The distinction of whether a symptom or sign is the first feature of a seizure (and used to define the seizure type) or a later feature is important. The first feature can more precisely reflect the location of the seizure onset in the brain, whereas later features reflect seizure spread. Past literature on “gelastic seizures” did not make this distinction, and the term was previously used to encompass seizures with laughing at any time during the seizure. Therefore, the term “focal seizure with laughing” is used when referring to data from past literature on “gelastic seizures” prior to 2017, as the literature did not define whether laughing was present from seizure onset (a focal emotional seizure with laughing) or at any time in the seizure evolution. In the future, new literature may provide more precise information on the entities that result in laughing from clinical seizure onset.

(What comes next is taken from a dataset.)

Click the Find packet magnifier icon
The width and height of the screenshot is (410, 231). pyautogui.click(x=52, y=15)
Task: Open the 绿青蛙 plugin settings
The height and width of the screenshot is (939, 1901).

It has previously been debated whether entities with focal seizures with laughing compose an epilepsy syndrome. Arguments against this were raised because the syndrome would largely be defined based on a single seizure symptom (41). In 2022, the ILAE published a classification and definition of epilepsy syndromes, confirming that a syndrome requires a cluster of clinical and EEG features that are often supported by specific etiological findings (80). The etiology-specific epilepsy syndrome “gelastic seizures with hypothalamic hamartoma” was officially recognized (83).

The clinical entities associated with focal seizures with laughing have primarily been described in historical case series and case reports. These reports may have ascertainment bias as they primarily arise from tertiary or epilepsy surgery centers. They do not distinguish whether laughing is at seizure onset or during seizure evolution. Data from the older studies can reflect limited detection of certain types of hypothalamic hamartomas or other structural brain abnormalities due to lower resolution MRI. Some studies can reflect findings from patients who developed a secondary epileptic encephalopathy and who have wider cortical and subcortical abnormalities and epilepsy comorbidities, rather than the primary epilepsy etiology. Older studies can reflect perspectives on the localization values of certain investigations or surgical techniques that have been superseded as imaging and surgical techniques have advanced. This article presents a review of the past literature, bearing in mind these limitations.